(Stored entries)
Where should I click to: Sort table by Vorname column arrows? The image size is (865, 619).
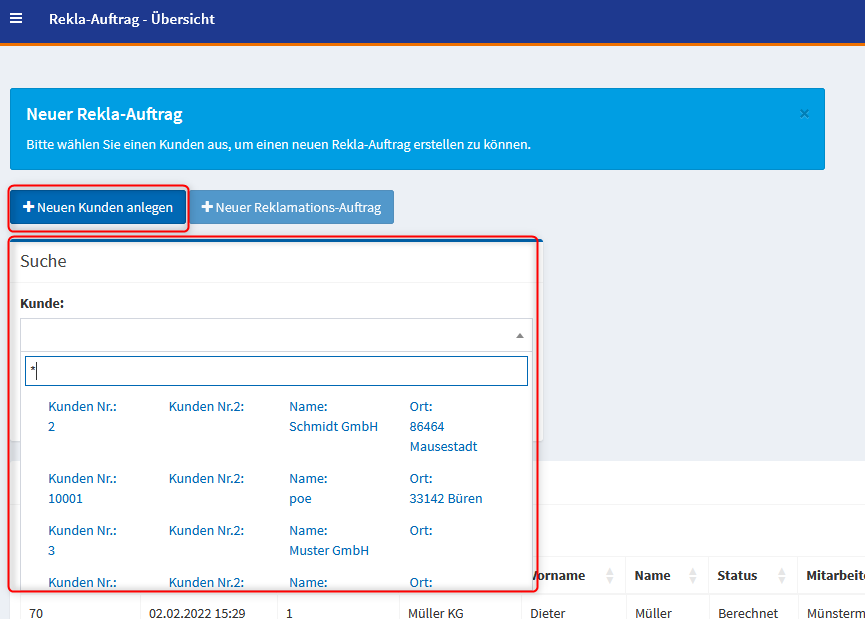(x=610, y=576)
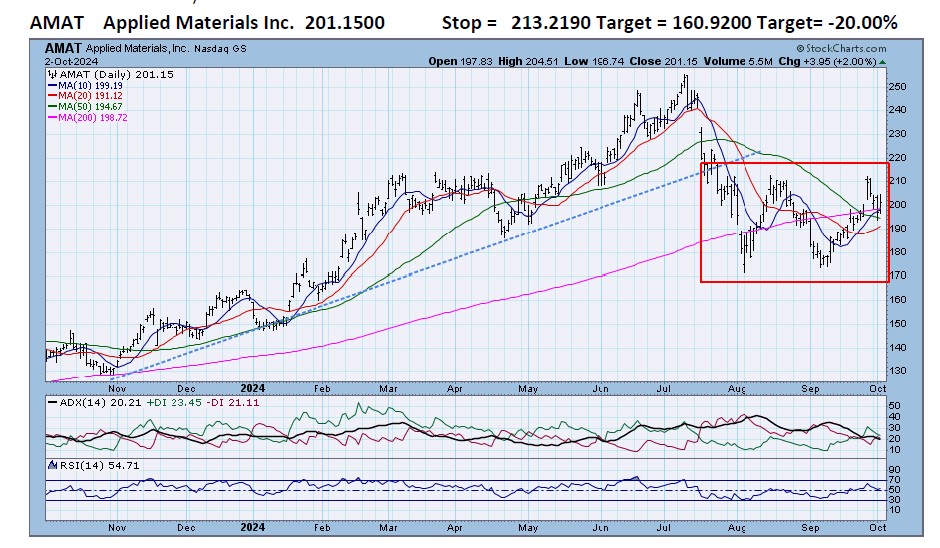Click the top edge of red rectangle annotation

[794, 163]
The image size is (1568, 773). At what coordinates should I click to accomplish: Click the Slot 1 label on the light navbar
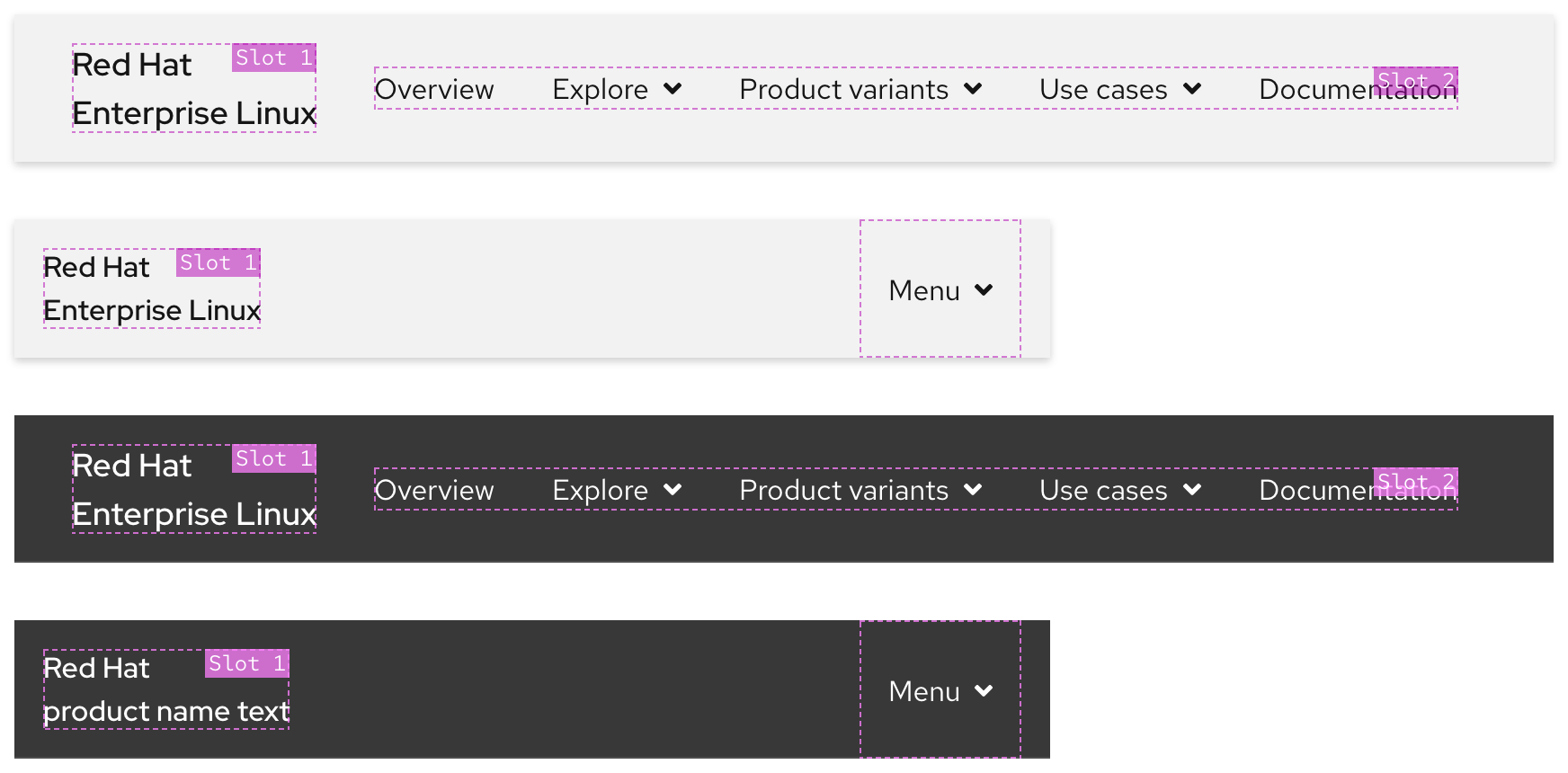click(x=274, y=58)
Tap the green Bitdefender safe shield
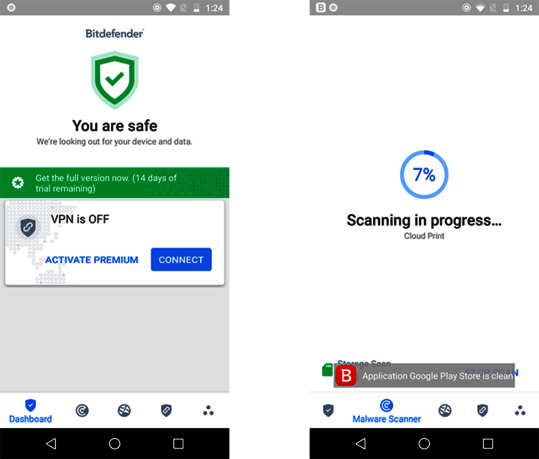The width and height of the screenshot is (539, 459). 114,80
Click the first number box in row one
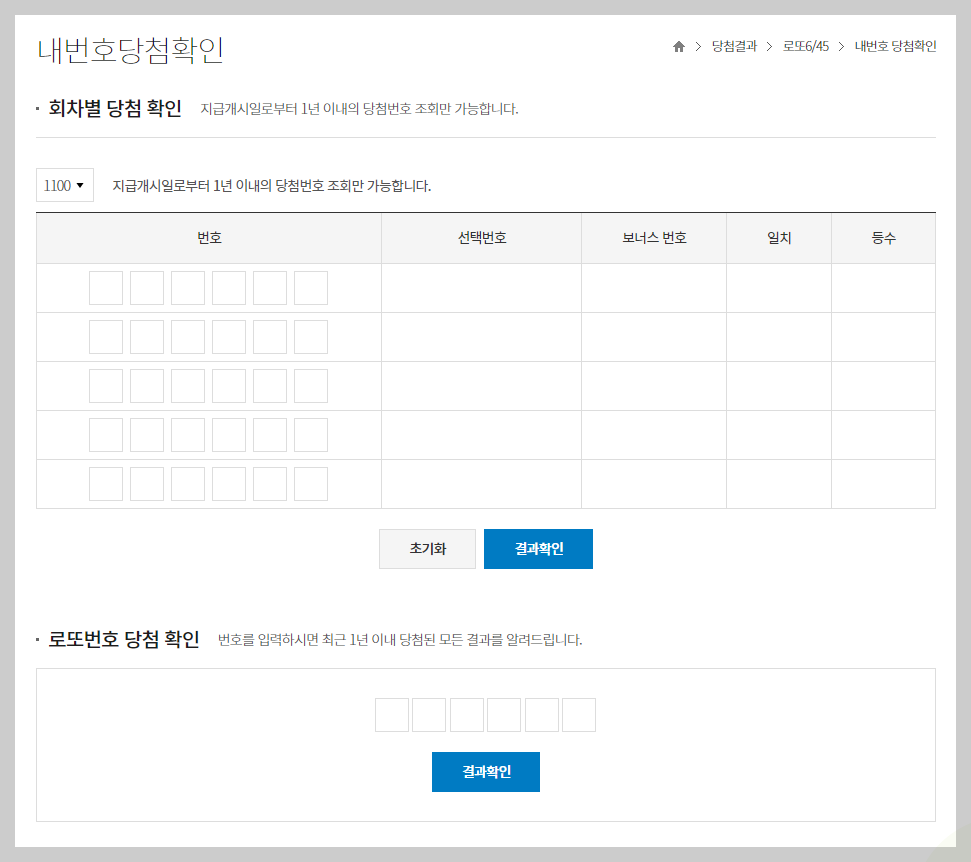This screenshot has height=862, width=971. pos(105,287)
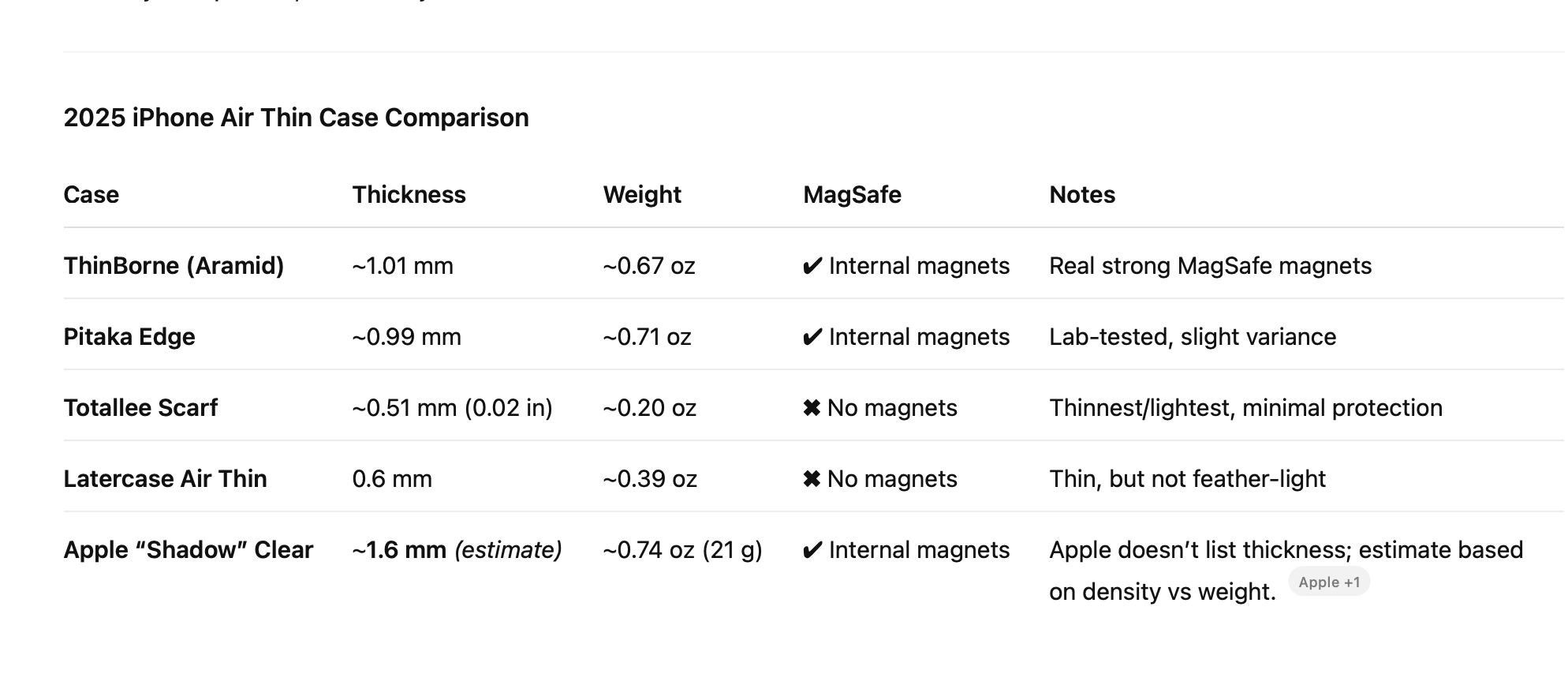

> _TASK DETAILS_:
Pictures should be omitted. Please return exactly the lines from the line that holds "The image size is (1568, 773)." through the end of the records.

> _EXERCISE RESULT_:
The image size is (1568, 773). At what coordinates should I click to accomplish: Click the Slot 1 label on the light navbar
click(x=274, y=58)
Tap the green Bitdefender safe shield
The width and height of the screenshot is (539, 459). 114,80
Click the first number box in row one
This screenshot has height=862, width=971. pos(105,287)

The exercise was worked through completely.